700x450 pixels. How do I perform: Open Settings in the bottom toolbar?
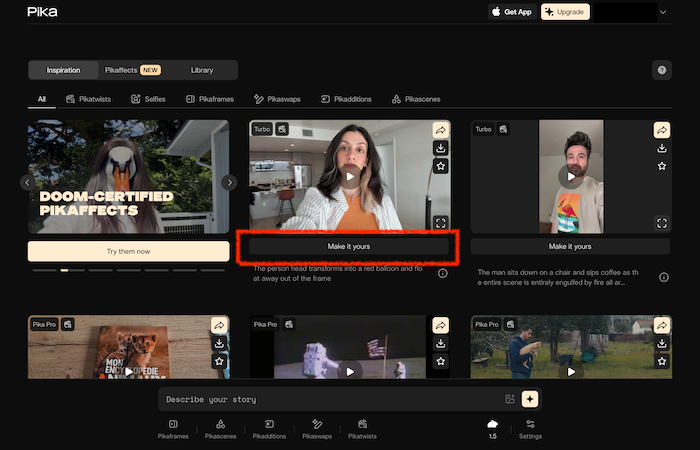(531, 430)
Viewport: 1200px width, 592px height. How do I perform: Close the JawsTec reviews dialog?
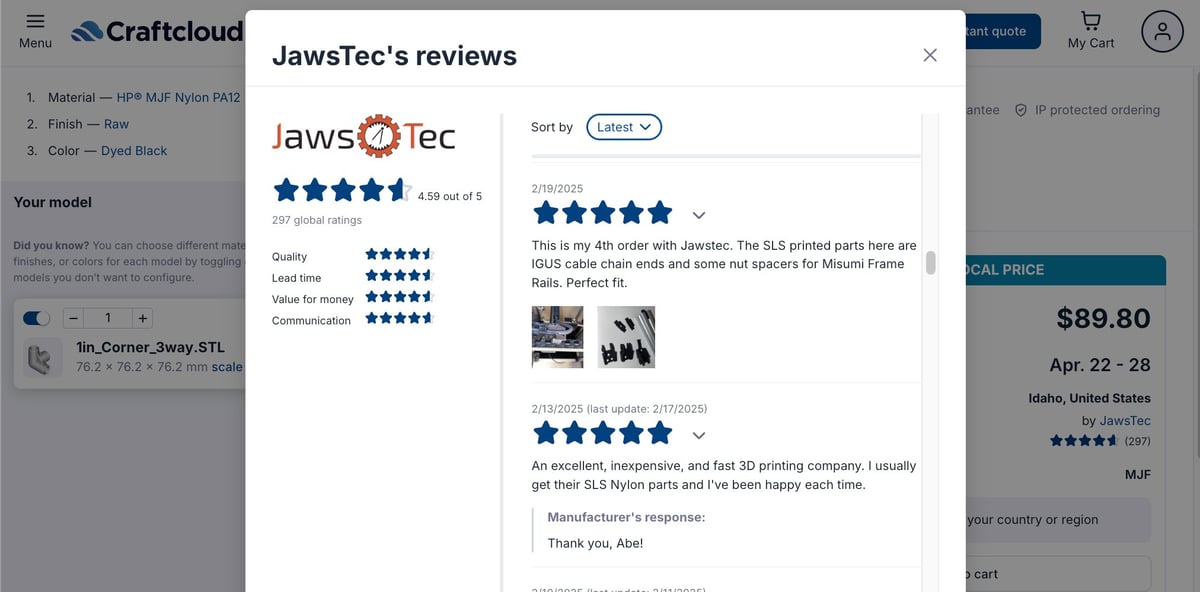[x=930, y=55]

+ + + + +

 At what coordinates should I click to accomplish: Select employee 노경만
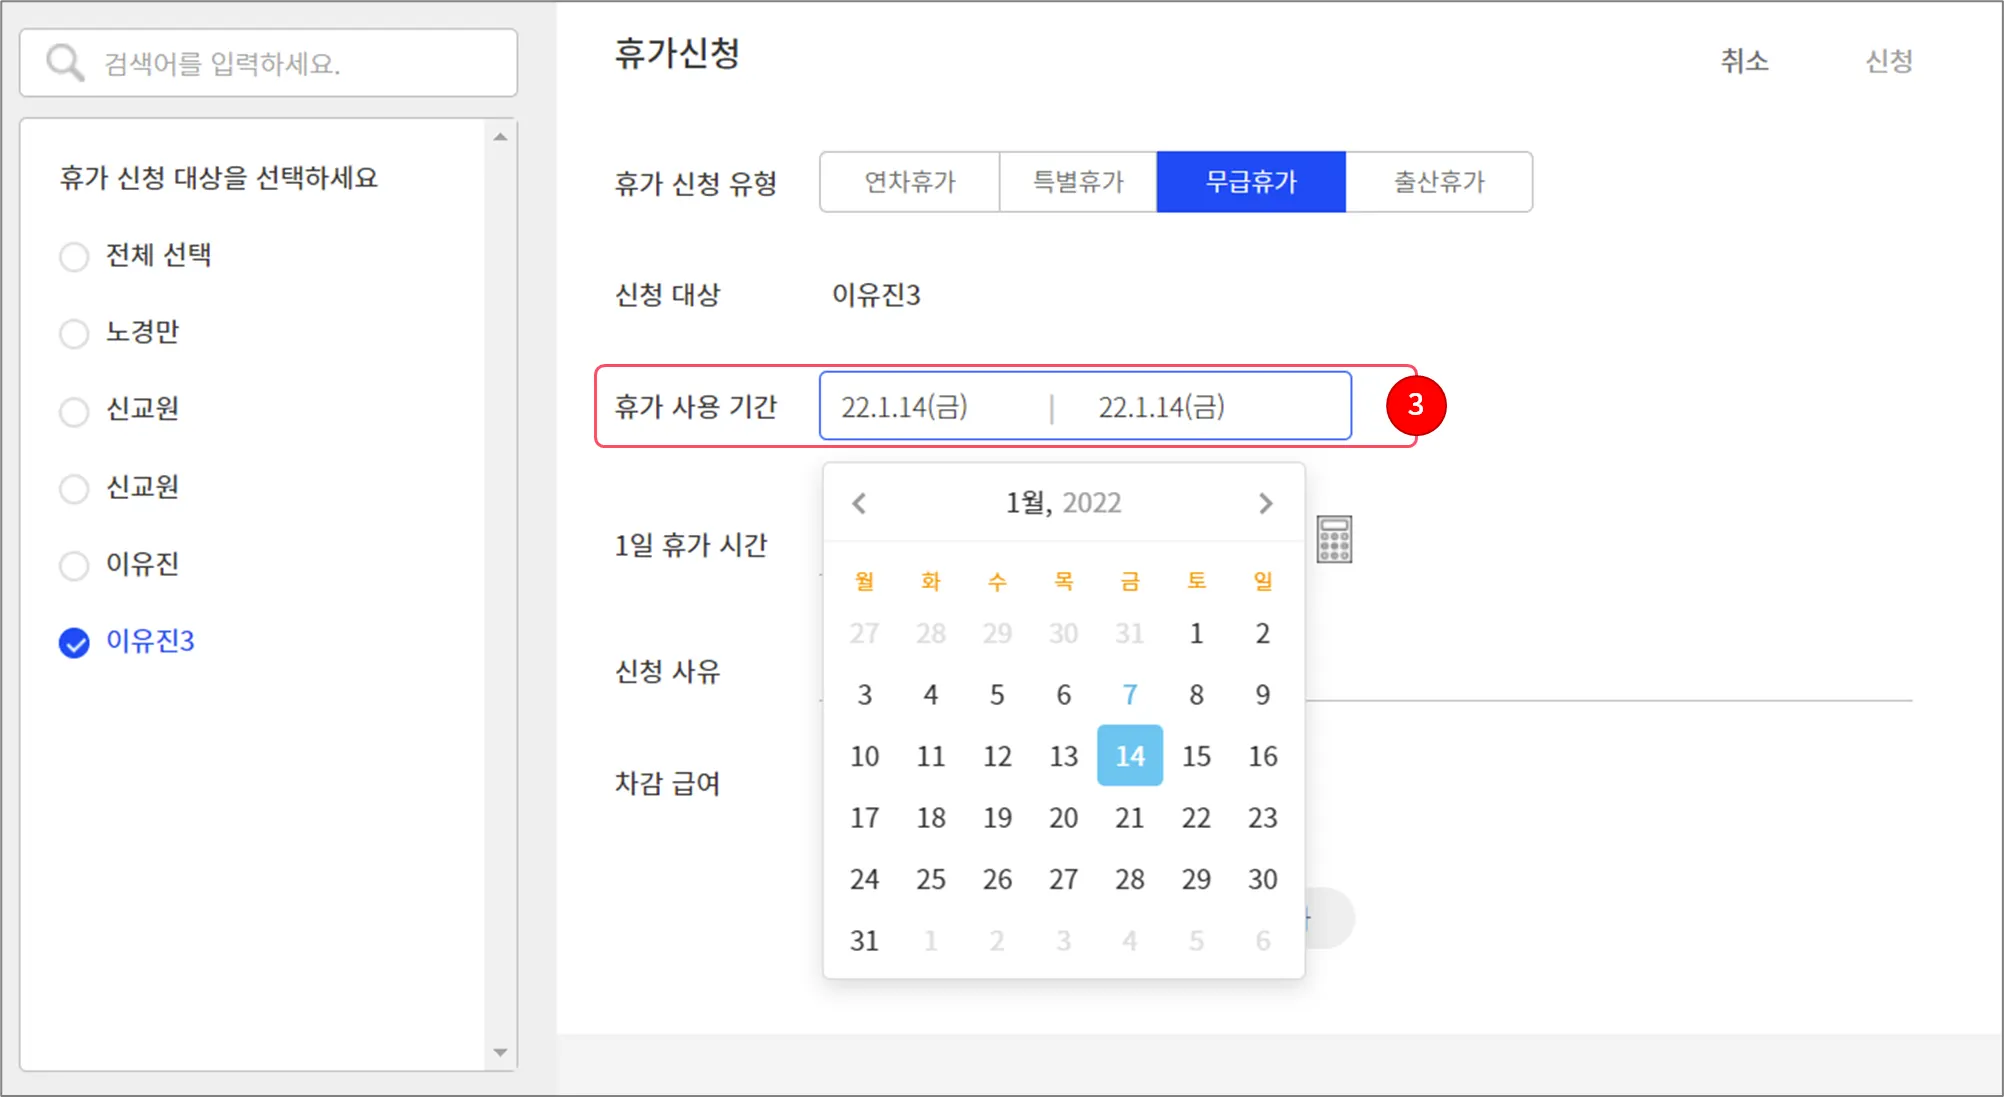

+ + + + +

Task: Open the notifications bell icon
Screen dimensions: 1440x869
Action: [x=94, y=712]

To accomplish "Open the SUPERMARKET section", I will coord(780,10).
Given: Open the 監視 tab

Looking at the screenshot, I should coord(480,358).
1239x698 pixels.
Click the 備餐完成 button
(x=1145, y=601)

+ + + + +

Problem to solve:
Edit the lines from the line with "I will coord(780,10)." up to and including the line with "(x=1145, y=601)" so that "button" becomes "control", leaving all else unchanged. Give back only those lines.

Finished task:
To accomplish "Open the SUPERMARKET section", I will coord(780,10).
Given: Open the 監視 tab

Looking at the screenshot, I should coord(480,358).
1239x698 pixels.
Click the 備餐完成 control
(x=1145, y=601)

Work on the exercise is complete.